Milliyetçilik, Osmanlı ülkesine gecikmeli olarak ulaşmış ancak başarısız olacağı zannedilen bir coğrafyada entelektüel egemenliğini hızlı biçimde kurmuştur. Asırlar boyunca dinî kimlikler etrafında örgütlenmiş bir toplumda etkisinin sınırlı kalacağı düşünülen milliyetçilik kitlelere nüfûzda sorunlarla karşılaşsa da seçkinlerin yeni ideali, kutsalı ve temel söylemi haline gelmiştir.
Hızlı biçimde kültürel boyuttan siyasal alana geçen Türk milliyetçiliği yirminci asrın başından günümüze ulaşan zaman diliminde tartışmasız bir entelektüel egemenlik ve siyaset tekeli kurmuştur.
Bu egemenlik ise süreç içerisinde iki temel milliyetçilik akımı doğurmuştur. Bunlardan birincisi olan seküler yaklaşım milliyetçiliği, bilimcilik (scientism), antropolojik kuramlar ve neolitik çağa uzanarak dini dışlayan tarih yaklaşımı üzerinden üretmeye çalışmıştır. Bu yaklaşım "İslâm"ın, Türklüğün uzun ve parlak tarihindeki olumsuz bir parantez olduğunu savunmuştur. İkinci yaklaşım ise İslâmiyet ile milliyetçiliğin sentezini yapmaya gayret etmiştir.
Birinci akım kendisini "sol"da konuşlandırırken ikincisi ise "sağ" bir hareket olarak gelişmiştir. Burada ilginç olan Türkiye'de siyasetin (istisnâlar dışında) "sağ" ve "sol" etiketler altında "milliyetçilik"i içselleştirmiş olmasıdır.
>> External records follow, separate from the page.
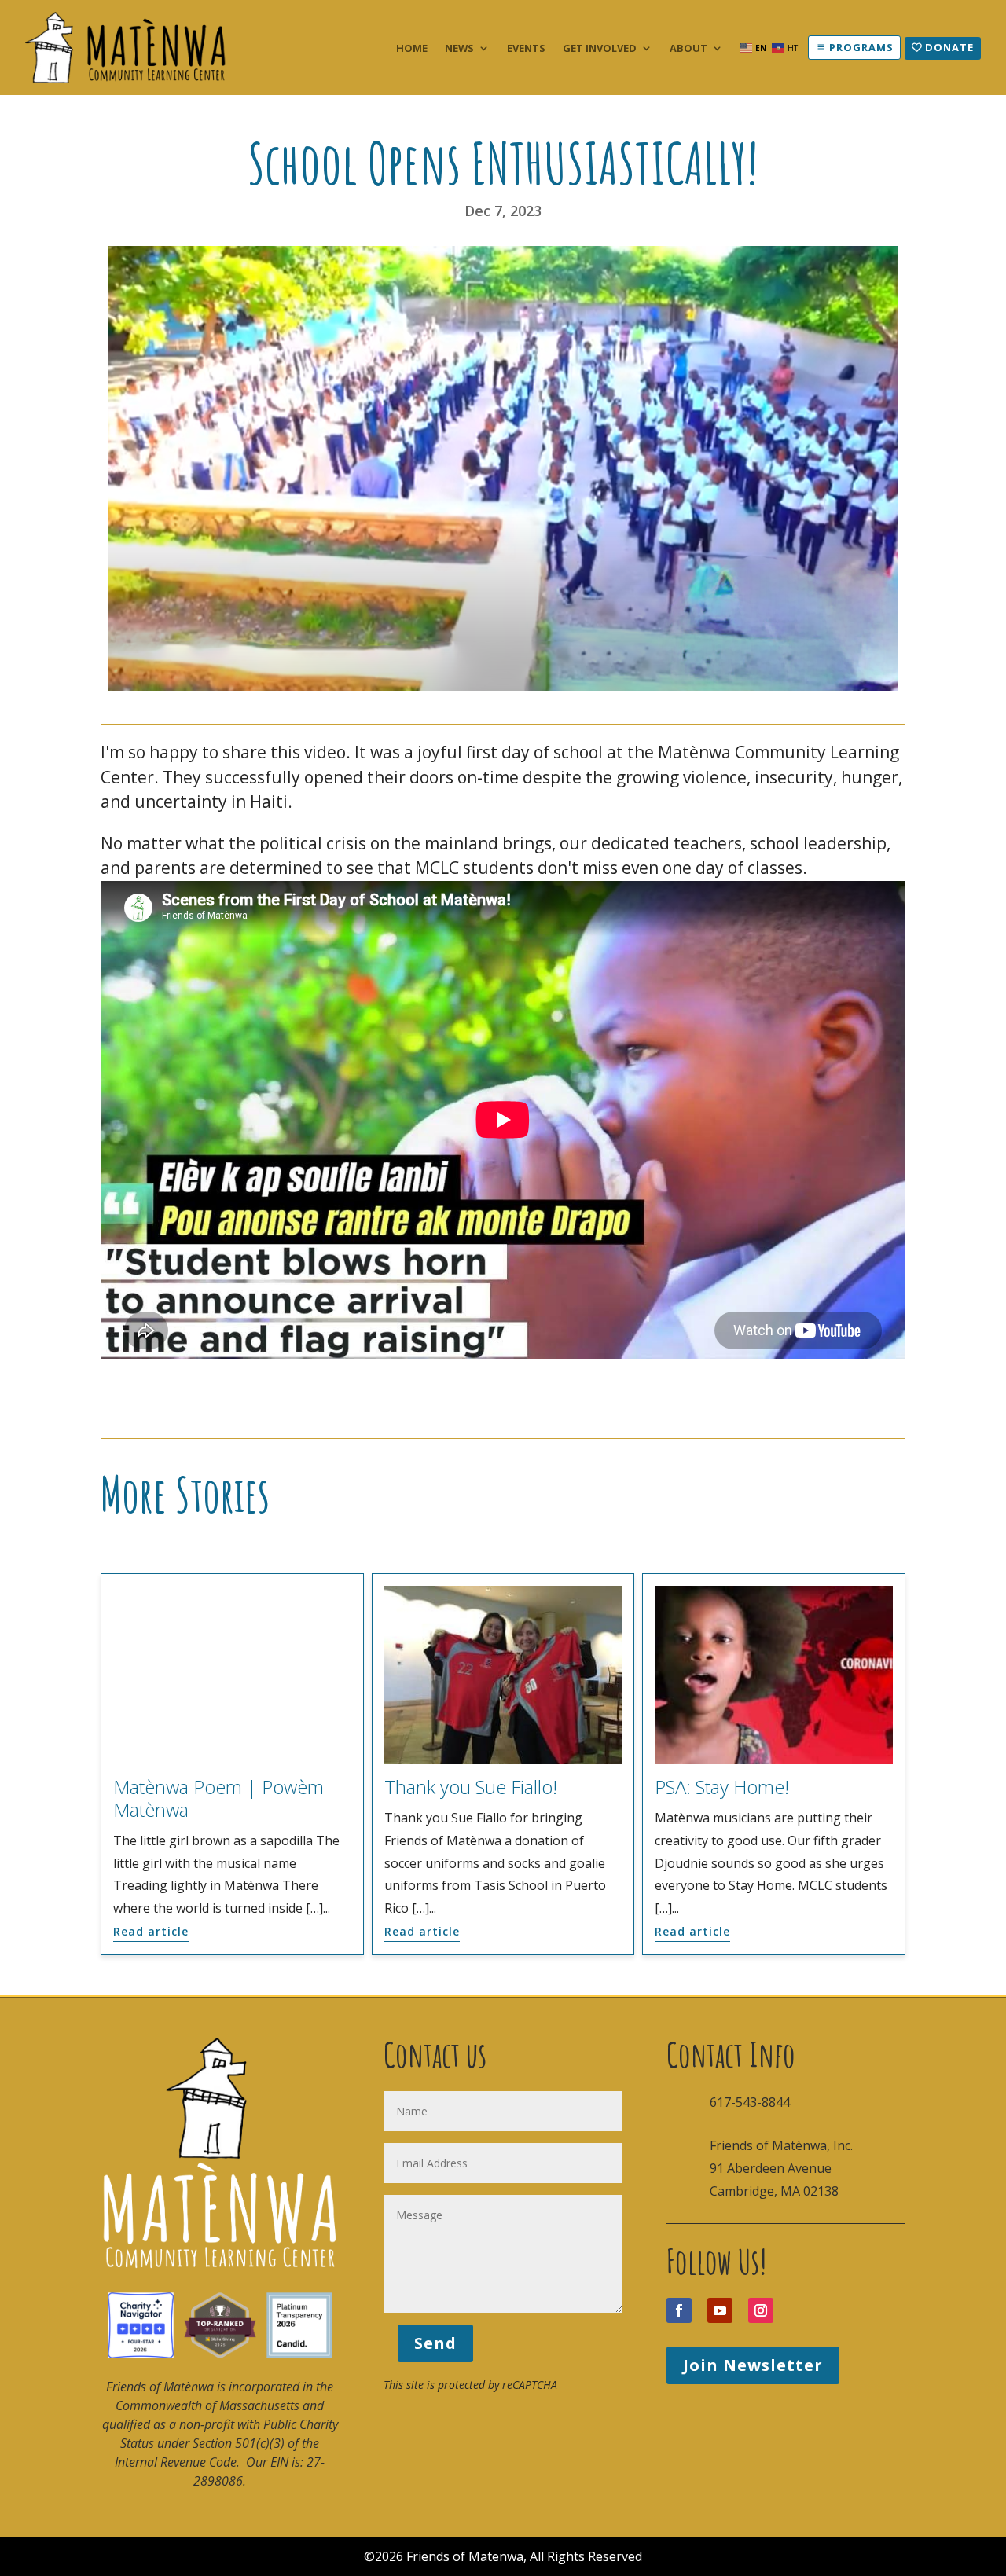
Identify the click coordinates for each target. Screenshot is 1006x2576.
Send (435, 2343)
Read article (151, 1931)
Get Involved (600, 48)
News (459, 48)
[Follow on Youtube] (719, 2310)
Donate (949, 47)
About (688, 48)
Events (526, 48)
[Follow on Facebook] (679, 2310)
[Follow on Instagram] (760, 2310)
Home (412, 48)
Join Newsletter (753, 2365)
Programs (861, 47)
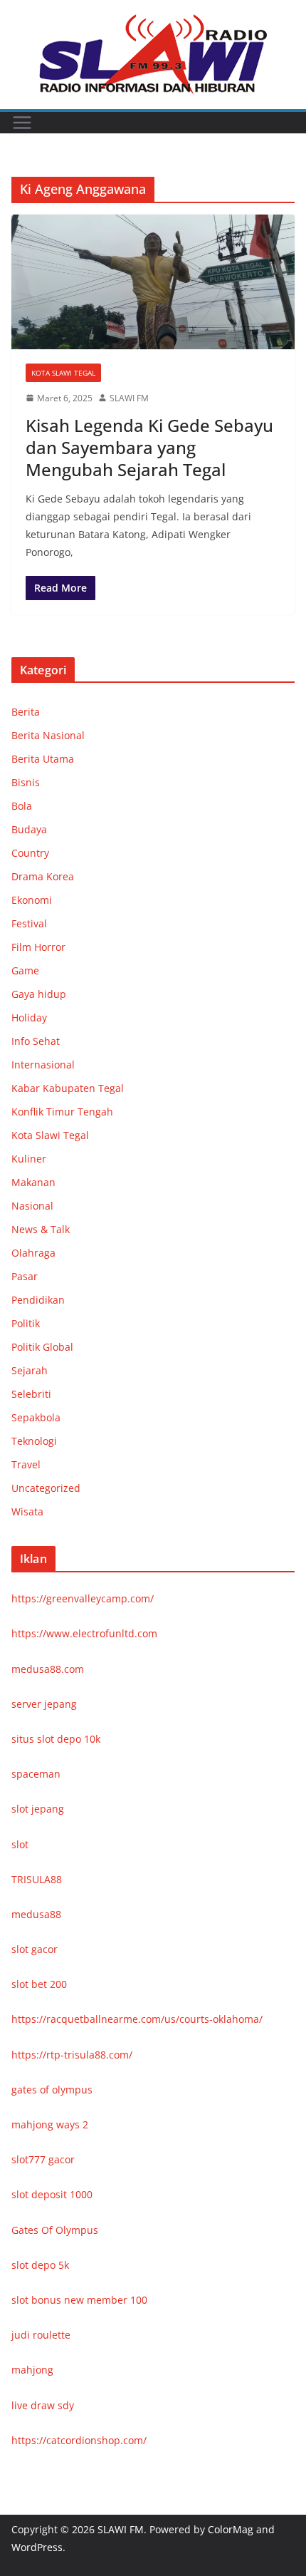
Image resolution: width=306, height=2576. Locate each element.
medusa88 (36, 1914)
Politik (25, 1323)
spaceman (35, 1774)
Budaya (29, 829)
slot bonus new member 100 (79, 2300)
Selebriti (31, 1394)
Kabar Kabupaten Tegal (67, 1088)
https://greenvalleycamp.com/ (82, 1598)
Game (25, 970)
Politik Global (42, 1347)
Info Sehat (35, 1041)
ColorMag (230, 2529)
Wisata (27, 1511)
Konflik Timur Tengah (62, 1111)
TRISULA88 (36, 1879)
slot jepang (37, 1808)
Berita (25, 711)
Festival (29, 923)
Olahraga (33, 1252)
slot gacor (34, 1949)
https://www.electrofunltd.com (84, 1633)
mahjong (32, 2369)
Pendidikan (38, 1300)
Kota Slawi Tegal (63, 373)
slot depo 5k (40, 2265)
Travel (26, 1464)
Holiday (29, 1017)
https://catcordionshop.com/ (79, 2440)
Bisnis (25, 782)
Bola (21, 806)
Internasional (43, 1064)
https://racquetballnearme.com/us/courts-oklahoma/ (137, 2019)
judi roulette (40, 2334)
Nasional (32, 1205)
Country (30, 853)
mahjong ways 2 (49, 2124)
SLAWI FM (129, 398)
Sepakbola (35, 1417)
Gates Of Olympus (54, 2230)
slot (19, 1844)
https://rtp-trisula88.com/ (71, 2054)
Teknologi (34, 1441)
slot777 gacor (43, 2159)
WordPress (37, 2547)
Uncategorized (45, 1488)
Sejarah (29, 1370)
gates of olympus (52, 2089)
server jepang (44, 1704)
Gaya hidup (38, 994)
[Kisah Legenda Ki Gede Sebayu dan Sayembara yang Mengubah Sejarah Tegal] (153, 282)
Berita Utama (42, 759)
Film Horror (38, 947)
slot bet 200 (39, 1984)
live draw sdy (42, 2405)
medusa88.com (47, 1669)
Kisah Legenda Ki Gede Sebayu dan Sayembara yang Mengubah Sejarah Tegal (149, 447)
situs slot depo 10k (55, 1739)
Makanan (33, 1182)
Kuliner (28, 1158)
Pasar (24, 1276)
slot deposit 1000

Milliyetçilik ve "diğerleri"
İkinci Meşrutiyet Dönemi'nden itibaren siyasete ve entelektüel tartışmaya egemen olan Türk milliyetçiliği imparatorluğun ve yeni devletin "Türk olmayan unsurları"na "negatif" biçimde yaklaşmıştır. Bu çerçevede Türklüğün bir "millet-i hâkime" olarak kavramsallaştırılarak, Tanzimat öncesinin din temelli hiyerarşisinin yerine etnik merkezli bir tasavvurun geçirilmesi diğer imparatorluk unsurlarıyla çatışmacı bir ilişkinin şekillenmesinde önemli rol oynamıştır. Bu çatışmada diğer unsurların seçkinleri- nin milliyetçi- ayrılıkçı yaklaşımlara yönelmesinin de ciddî bir katkısı olmuştur.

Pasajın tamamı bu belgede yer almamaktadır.